- _Исходный текст_:
——————

От гор тянет сырым ущельным ветром, потом начинает сеяться дождик, а мы продолжаем свой разговор, как два равноправных завзятых путешественника, и он чудесно сближает нас и, не в пример ветру, развеивает давний сгустившийся туман, какой нередко наслаивается в человеческих отношениях.
— А вы того… заходите вечерком на чашечку чая, — приглашает Иван Сергеевич. — Милейшие детгизовцы прислали только что изданную книжку «Звуки весны», так я вам и надпишу ее на память…
Не знаю, мучился ли старик излишней резкостью своего приговора моей рукописи, или же просто тут проявился незлобивый характер русского человека, но он первым протянул мне, во сто крат неправому, руку примирения и дружбы.
V
Конечно же я схватил только некоторые черточки в облике Соколова-Микитова, но если бы, предположим, воедино собрать все устные рассказы многочисленных друзей Ивана Сергеевича — его спутников на охотничьих тропах или во время рыбалок, то, видимо, тогда обрисуется многогранный и очень цельный характер.

——————

- _Требования к заданиям_:
[A] Изложите отрывок о Соколове-Микитове в двух предложениях.
[B] Продолжите отрывок о Соколове-Микитове, начав сразу после его последнего предложения.

- _Сохранённые данные_:
——————

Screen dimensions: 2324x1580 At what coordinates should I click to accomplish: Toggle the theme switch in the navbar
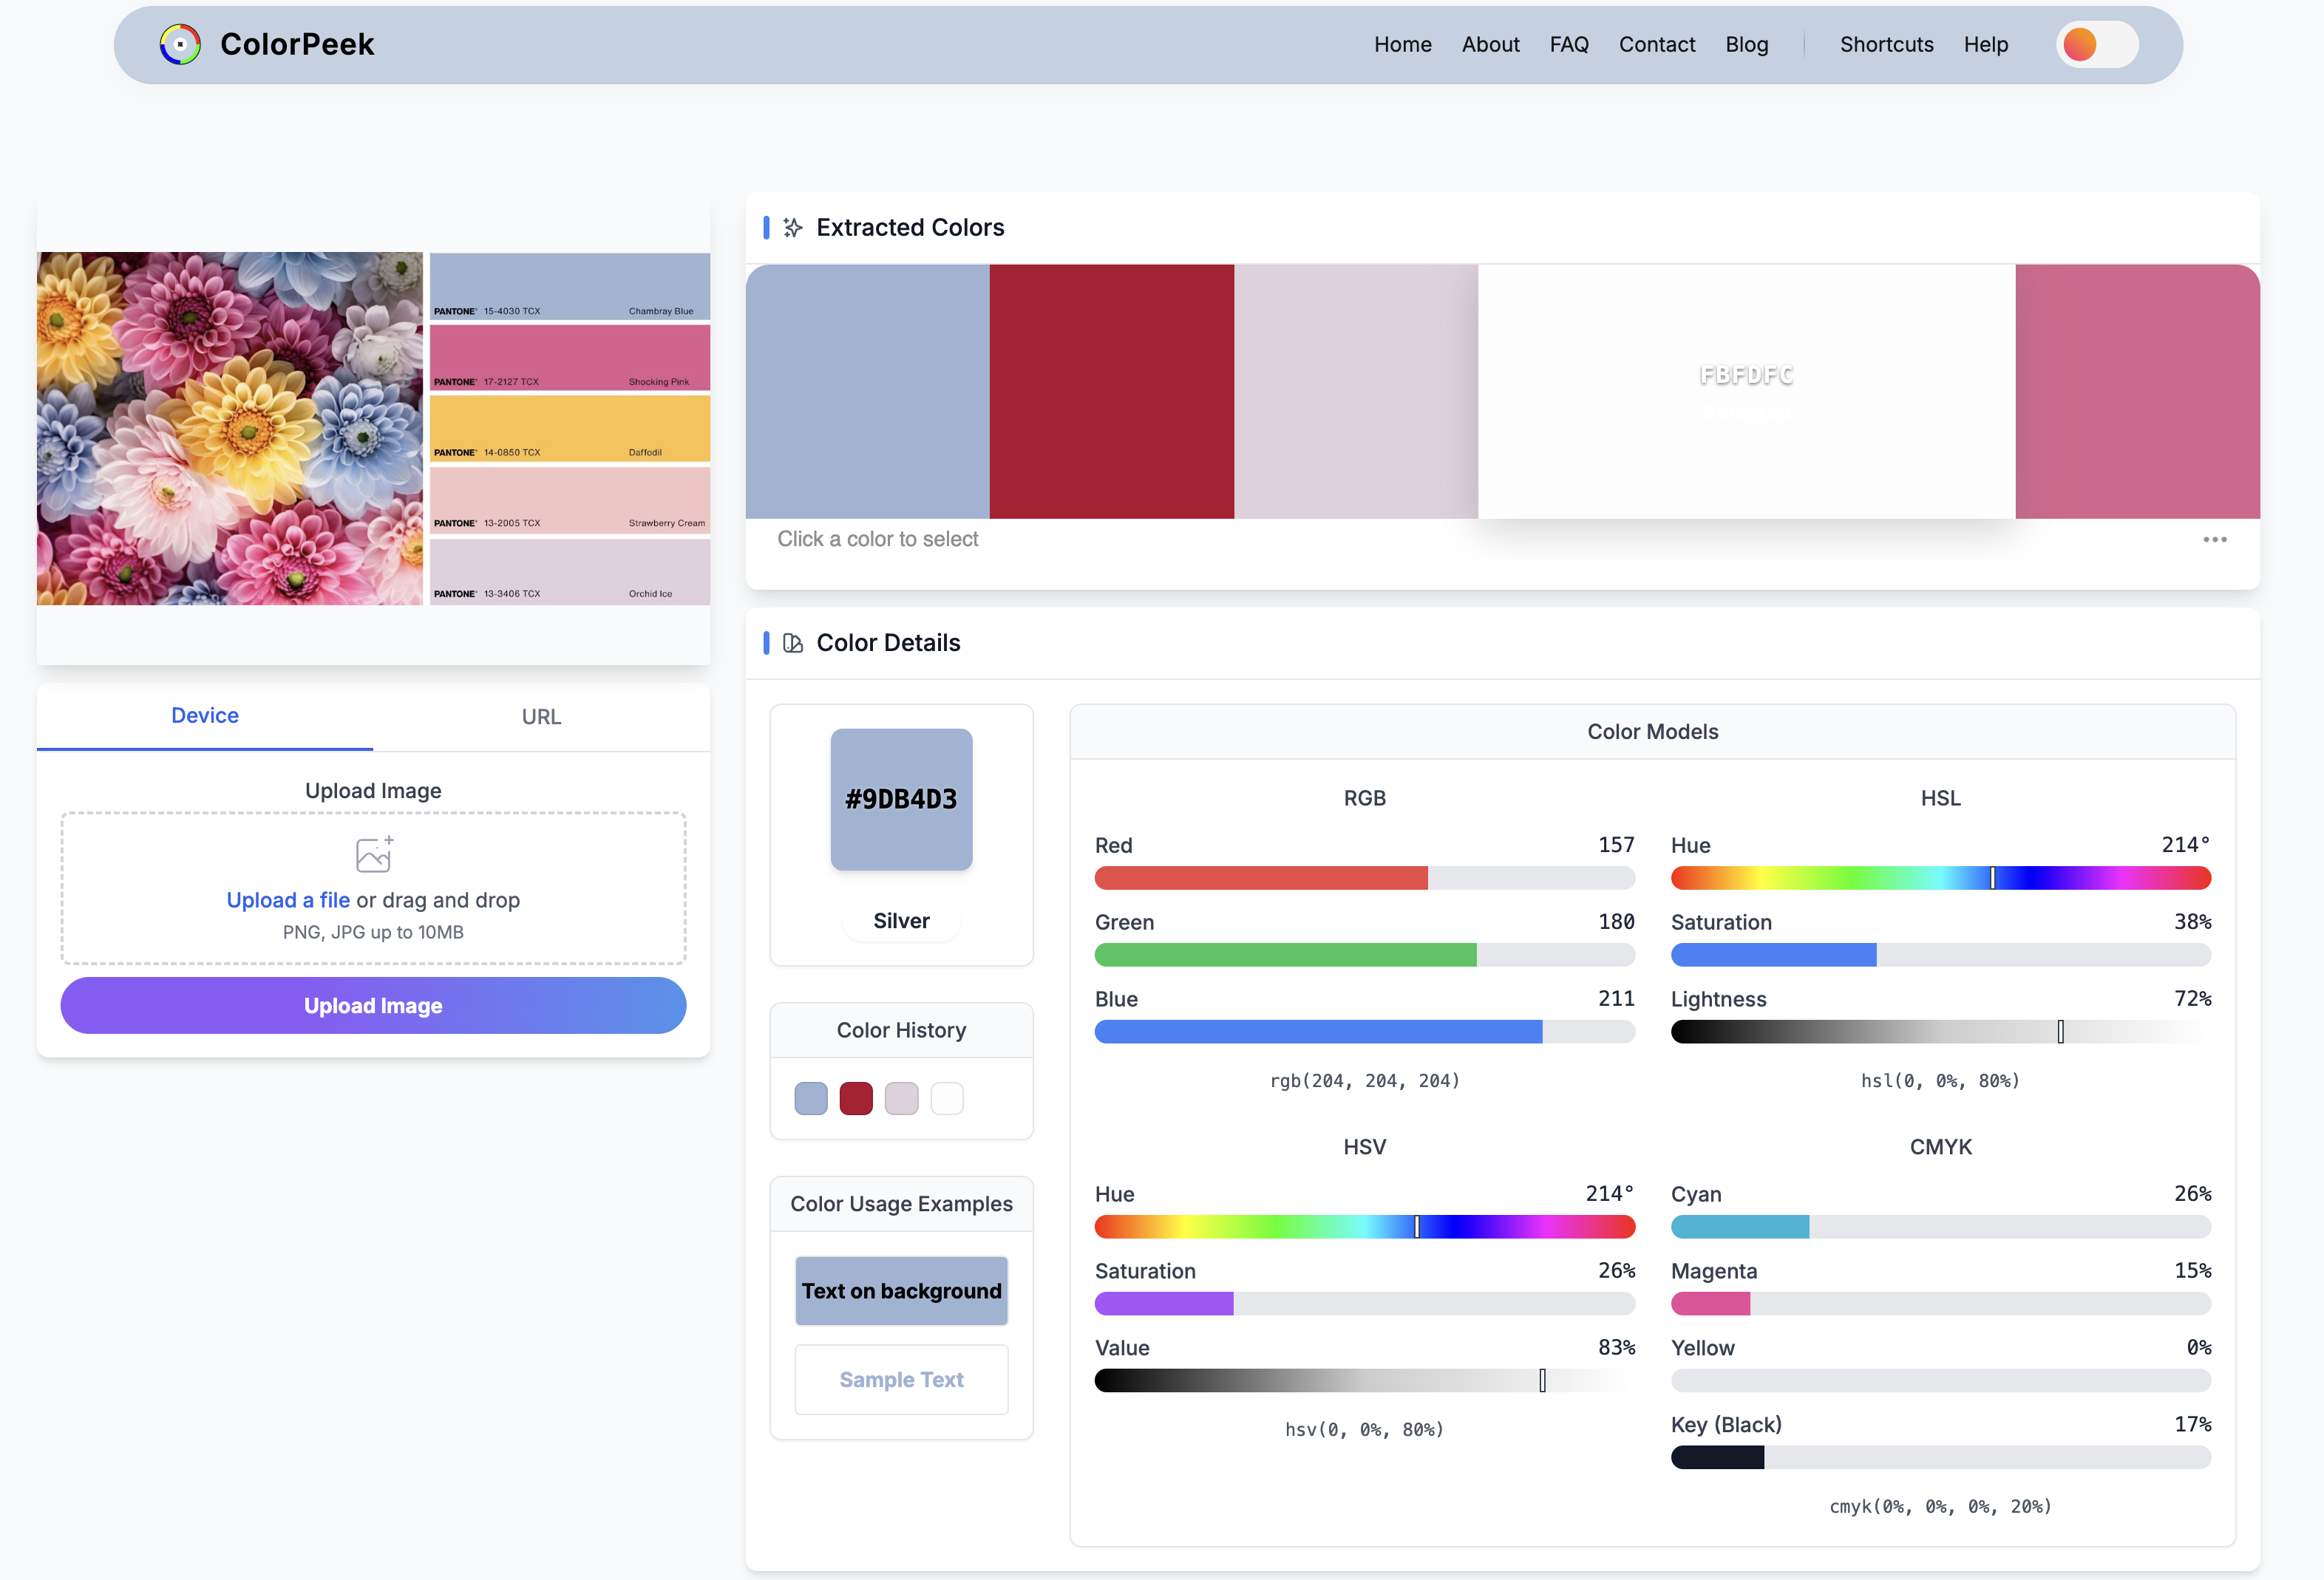(2097, 44)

——————

- _Ответы по заданиям_:
[A] Под начинающимся дождём рассказчик и Иван Сергеевич беседуют как равноправные путешественники, и старик первым протягивает руку примирения и дружбы, приглашая на чай и обещая надписать на память только что изданную книжку «Звуки весны». Рассказчик признаёт, что уловил лишь некоторые черточки в облике Соколова-Микитова, а многогранный и цельный характер, по его мнению, обрисовался бы, если собрать воедино устные рассказы многочисленных друзей Ивана Сергеевича, его спутников на охоте и рыбалке.

[B]
В житейском обиходе, как, например, рассказывал мне один литератор, Соколов-Микитов был мягким, деликатным человеком («Слова бранного от него не услышишь»). Но однажды мальчишки прямо на глазах его разоряли птичье гнездо. И гнев преобразил Ивана Сергеевича. Его аккуратная бородка вздыбилась, усы растопорщились («Этакие иглы-пики!»), а кончики бровей задергались. Больше того, старик, словно ему воздуха не хватало, широко открыл рот… и вдруг окатил маленьких вихрастых разбойников крепчайшей, отборной руганью.
Да, Соколов-Микитов не терпел ни малейшего надругательства над природой, был не только ее певцом, но и верным стражем.
VI
В 1966 году в издательстве «Советский писатель» вышла моя книга «Хождение за три моря», продолжающая в географическом плане предыдущее повествование о Волге — «Верхневолжье».
Отважившись, я послал новую книгу на суд Константина Федина. Вскоре он отозвался письмом, где, между прочим, были и такие строки:
Я недавно пожил в Карачарове, и было приятно встретиться с упомянутыми в «Хождениях…» Свердловом, Плосками, Конаковом, Корчевой. Посередке между ними — хата Ивана Сергеевича. Вы, судя по книге, бывали у него. Нынче впритык к его усадебке вырос дворец-люкс в самом модернистом духе. Неизвестно, долго ли еще продержится Ив. Сер. на правах одно-дворца-единоличника — не съедят ли его многозначительные соседи? Впрочем, не в этом теперь горе-беда Соколова-Микитова: болен он — ослеп, и не стало больше надежды на прозрение. Тяжко видеть его беспомощность.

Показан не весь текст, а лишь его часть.